Question

In Young’s double slit experiment, double slit of separation 0.1 cm is illuminated by white light. A coloured interference pattern is formed on a screen 100 cm away. If a pin hole is located on this screen at a distance of 2 mm from the central fringe, the wavelength in the visible spectrum which will be absent in the light transmitted through the pin-hole are

Answer 1

571.4 nm, 444.4 nm

Answer 2

The problem involves finding wavelengths that undergo destructive interference at a specific point in a Young's double-slit experiment with white light.

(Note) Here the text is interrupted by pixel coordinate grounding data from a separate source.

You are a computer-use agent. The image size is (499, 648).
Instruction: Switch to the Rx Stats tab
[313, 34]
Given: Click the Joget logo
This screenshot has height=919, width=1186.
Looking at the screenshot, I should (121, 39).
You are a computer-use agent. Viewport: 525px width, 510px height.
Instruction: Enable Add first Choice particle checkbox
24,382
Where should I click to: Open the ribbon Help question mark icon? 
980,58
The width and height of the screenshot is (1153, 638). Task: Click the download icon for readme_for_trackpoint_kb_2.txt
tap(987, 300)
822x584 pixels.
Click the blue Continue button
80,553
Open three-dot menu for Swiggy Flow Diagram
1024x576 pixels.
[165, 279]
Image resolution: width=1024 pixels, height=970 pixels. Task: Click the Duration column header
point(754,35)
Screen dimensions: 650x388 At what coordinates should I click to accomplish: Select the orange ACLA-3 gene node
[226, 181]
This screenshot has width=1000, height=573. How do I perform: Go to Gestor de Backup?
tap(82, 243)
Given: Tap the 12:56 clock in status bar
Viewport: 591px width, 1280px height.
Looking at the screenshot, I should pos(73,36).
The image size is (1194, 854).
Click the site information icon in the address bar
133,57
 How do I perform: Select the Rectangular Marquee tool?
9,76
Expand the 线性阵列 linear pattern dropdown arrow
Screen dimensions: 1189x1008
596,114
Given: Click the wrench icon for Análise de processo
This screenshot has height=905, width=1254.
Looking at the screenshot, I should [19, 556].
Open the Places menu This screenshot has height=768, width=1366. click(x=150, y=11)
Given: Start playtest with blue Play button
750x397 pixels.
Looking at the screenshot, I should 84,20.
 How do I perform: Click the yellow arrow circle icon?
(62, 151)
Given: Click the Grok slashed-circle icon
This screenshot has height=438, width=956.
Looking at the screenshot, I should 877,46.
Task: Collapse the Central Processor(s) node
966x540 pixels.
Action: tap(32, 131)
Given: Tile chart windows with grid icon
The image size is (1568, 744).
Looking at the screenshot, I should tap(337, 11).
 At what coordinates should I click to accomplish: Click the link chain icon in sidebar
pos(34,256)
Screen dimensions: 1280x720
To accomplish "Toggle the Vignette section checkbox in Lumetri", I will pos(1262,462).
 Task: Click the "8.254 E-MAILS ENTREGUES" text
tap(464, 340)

1. Identify the given parameters: slit separation $d$, screen distance $D$, and the position $y$ of the point from the central fringe.
2. Recall the condition for destructive interference: the path difference $\Delta r$ must be $(m + \frac{1}{2})\lambda$, where $m$ is an integer.
3. For YDSE with $y \ll D$, the path difference is $\Delta r = \frac{yd}{D}$.
4. Equate the two expressions: $\frac{yd}{D} = (m + \frac{1}{2})\lambda$.
5. Solve for $\lambda$: $\lambda = \frac{yd}{(m + \frac{1}{2})D}$.
6. Substitute the given values: $d = 10^{-3}$ m, $D = 1$ m, $y = 2 \times 10^{-3}$ m. This gives $\lambda = \frac{2 \times 10^{-6}}{m + 0.5}$ m.
7. Identify the visible spectrum range: 400 nm to 700 nm ($400 \times 10^{-9}$ m to $700 \times 10^{-9}$ m).
8. Set up the inequality: $400 \times 10^{-9} \le \frac{2 \times 10^{-6}}{m + 0.5} \le 700 \times 10^{-9}$.
9. Solve the inequality for the integer $m$: $2.357... \le m \le 4.5$. The possible integer values for $m$ are 3 and 4.
10. Calculate $\lambda$ for $m=3$ and $m=4$: For $m=3$, $\lambda_3 = \frac{2 \times 10^{-6}}{3.5} = \frac{4}{7} \times 10^{-6}$ m $\approx 571.4$ nm. For $m=4$, $\lambda_4 = \frac{2 \times 10^{-6}}{4.5} = \frac{4}{9} \times 10^{-6}$ m $\approx 444.4$ nm.

These are the wavelengths in the visible spectrum that are absent at the given point.